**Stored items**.
********

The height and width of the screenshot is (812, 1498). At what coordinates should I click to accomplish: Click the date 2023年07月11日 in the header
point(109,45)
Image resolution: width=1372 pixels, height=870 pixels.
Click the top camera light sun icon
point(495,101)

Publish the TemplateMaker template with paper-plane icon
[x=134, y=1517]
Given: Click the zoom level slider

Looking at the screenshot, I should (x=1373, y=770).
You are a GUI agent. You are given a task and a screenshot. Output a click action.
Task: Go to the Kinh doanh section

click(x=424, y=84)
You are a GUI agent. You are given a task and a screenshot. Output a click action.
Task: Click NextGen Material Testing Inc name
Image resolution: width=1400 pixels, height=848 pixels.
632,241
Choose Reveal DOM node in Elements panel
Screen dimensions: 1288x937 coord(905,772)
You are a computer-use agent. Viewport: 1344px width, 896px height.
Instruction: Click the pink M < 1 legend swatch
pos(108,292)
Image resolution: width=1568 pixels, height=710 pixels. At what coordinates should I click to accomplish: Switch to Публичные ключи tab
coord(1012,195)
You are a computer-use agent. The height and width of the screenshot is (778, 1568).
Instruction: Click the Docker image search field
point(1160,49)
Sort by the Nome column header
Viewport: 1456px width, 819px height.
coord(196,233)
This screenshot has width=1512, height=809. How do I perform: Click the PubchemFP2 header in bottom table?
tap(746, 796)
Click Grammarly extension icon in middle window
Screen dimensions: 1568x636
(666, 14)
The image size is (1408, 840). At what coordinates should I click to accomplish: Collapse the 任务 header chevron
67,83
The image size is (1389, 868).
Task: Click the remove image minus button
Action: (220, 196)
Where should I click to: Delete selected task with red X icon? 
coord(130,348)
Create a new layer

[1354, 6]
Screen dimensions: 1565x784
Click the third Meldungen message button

********

**Problem requirements**.
The answer should reproduce each entry above in full.

**Exercise solution**.
The height and width of the screenshot is (812, 1498). At what coordinates should I click to accomplish: Click the date 2023年07月11日 in the header
point(109,45)
Image resolution: width=1372 pixels, height=870 pixels.
Click the top camera light sun icon
point(495,101)

Publish the TemplateMaker template with paper-plane icon
[x=134, y=1517]
Given: Click the zoom level slider

Looking at the screenshot, I should (x=1373, y=770).
You are a GUI agent. You are given a task and a screenshot. Output a click action.
Task: Go to the Kinh doanh section

click(x=424, y=84)
You are a GUI agent. You are given a task and a screenshot. Output a click action.
Task: Click NextGen Material Testing Inc name
Image resolution: width=1400 pixels, height=848 pixels.
632,241
Choose Reveal DOM node in Elements panel
Screen dimensions: 1288x937 coord(905,772)
You are a computer-use agent. Viewport: 1344px width, 896px height.
Instruction: Click the pink M < 1 legend swatch
pos(108,292)
Image resolution: width=1568 pixels, height=710 pixels. At what coordinates should I click to accomplish: Switch to Публичные ключи tab
coord(1012,195)
You are a computer-use agent. The height and width of the screenshot is (778, 1568).
Instruction: Click the Docker image search field
point(1160,49)
Sort by the Nome column header
Viewport: 1456px width, 819px height.
coord(196,233)
This screenshot has width=1512, height=809. How do I perform: Click the PubchemFP2 header in bottom table?
tap(746, 796)
Click Grammarly extension icon in middle window
Screen dimensions: 1568x636
(666, 14)
The image size is (1408, 840). At what coordinates should I click to accomplish: Collapse the 任务 header chevron
67,83
The image size is (1389, 868).
Task: Click the remove image minus button
Action: (220, 196)
Where should I click to: Delete selected task with red X icon? 
coord(130,348)
Create a new layer

[1354, 6]
Screen dimensions: 1565x784
Click the third Meldungen message button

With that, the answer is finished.